I have been trying out Tesseract OCR in combination with Open CV (EMGUCV C#) and I am trying to improve the reliability, one the whole it's been good and by apply various filters one at a time and attempting OCR (Orignal, Bilateral, AdaptiveThreshold, Dilate) I have seem significant improvement.
The following image is being stubborn, despite seeming quite clear to being with, I get no results from Tesseract (orignal image before filters):
In this case I am simply after the 2.57
Instead of using filter on the image, scaling the image did helps on the OCR. Below is the code i tried. sorry i am using linux, i test with python instead of C#
#!/usr/bin/env python3
import argparse
import cv2
import numpy as np
from PIL import Image
import pytesseract
import os
from PIL import Image, ImageDraw, ImageFilter
ap = argparse.ArgumentParser()
ap.add_argument("-i", "--image", required=True, help="Path to the image")

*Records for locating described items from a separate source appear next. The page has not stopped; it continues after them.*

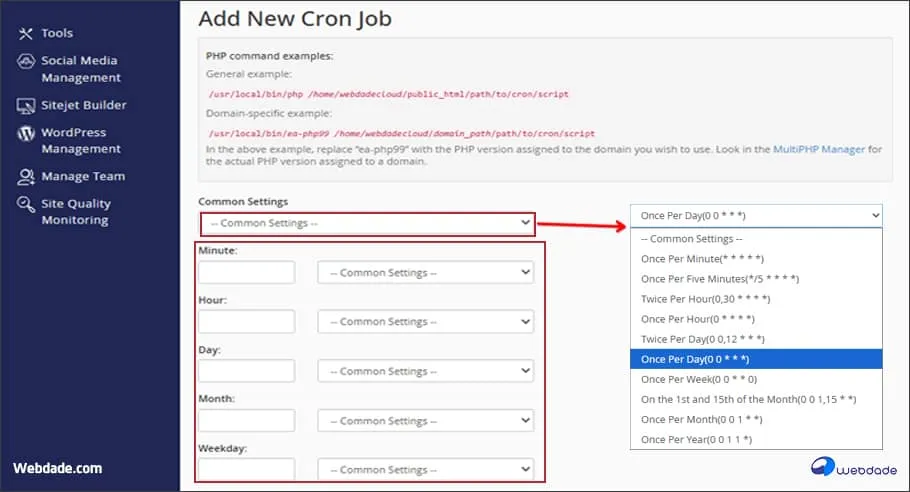Open the main Common Settings dropdown
Viewport: 910px width, 492px height.
(367, 224)
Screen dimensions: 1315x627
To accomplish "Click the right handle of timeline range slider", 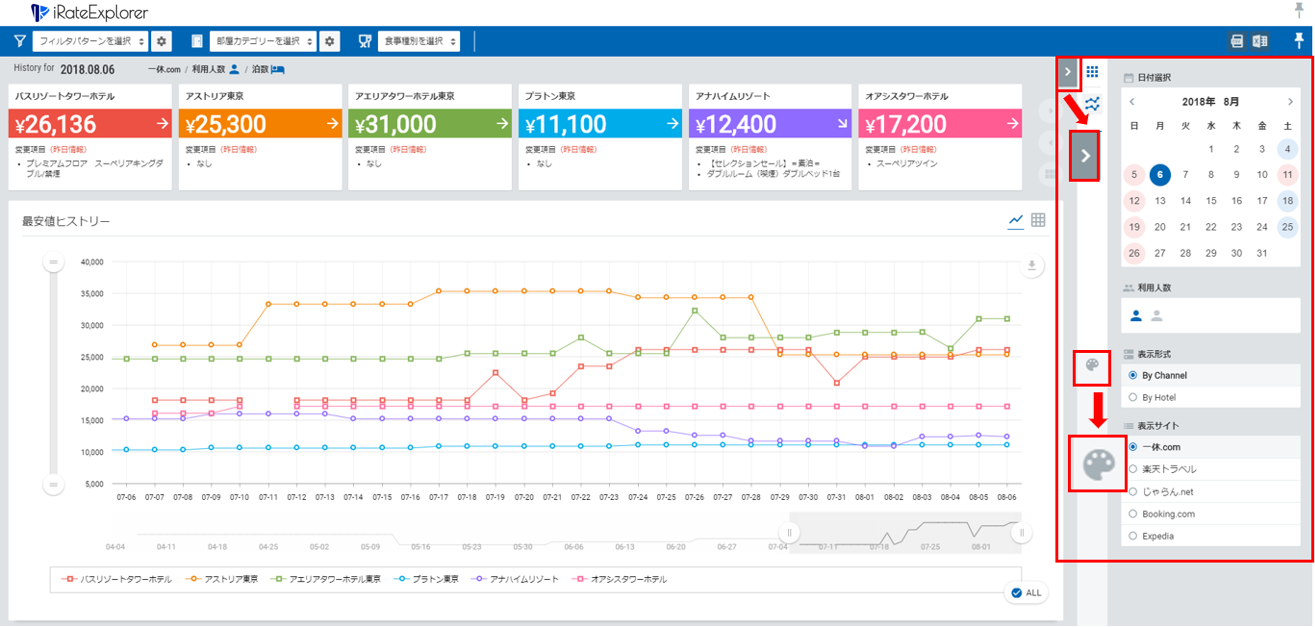I will click(x=1021, y=533).
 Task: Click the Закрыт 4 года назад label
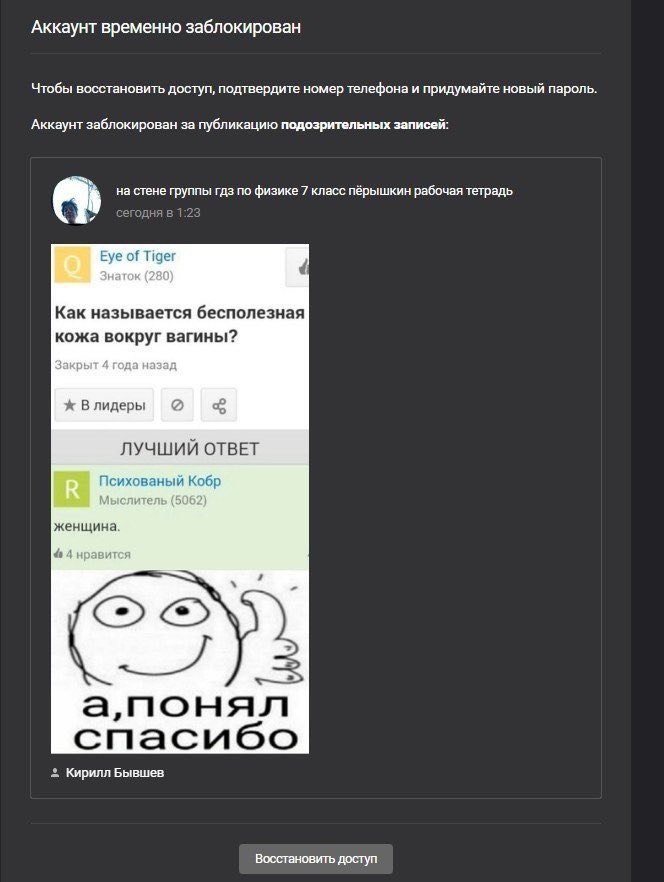[x=115, y=365]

args = vars(ap.parse_args())
img = cv2.imread(args["image"])
barroi = cv2.cvtColor(img, cv2.COLOR_BGR2GRAY)
scale_percent = 8 # percent of original size
width = int(barroi.shape[1] * scale_percent / 100)
height = int(barroi.shape[0] * scale_percent / 100)
dim = (width, height)
barroi = cv2.resize(barroi, dim, interpolation = cv2.INTER_AREA)
text = pytesseract.image_to_string(barroi, lang='eng', config='--psm 10 --oem 3')
imageName = "Result.tif"
cv2.imwrite(imageName, img)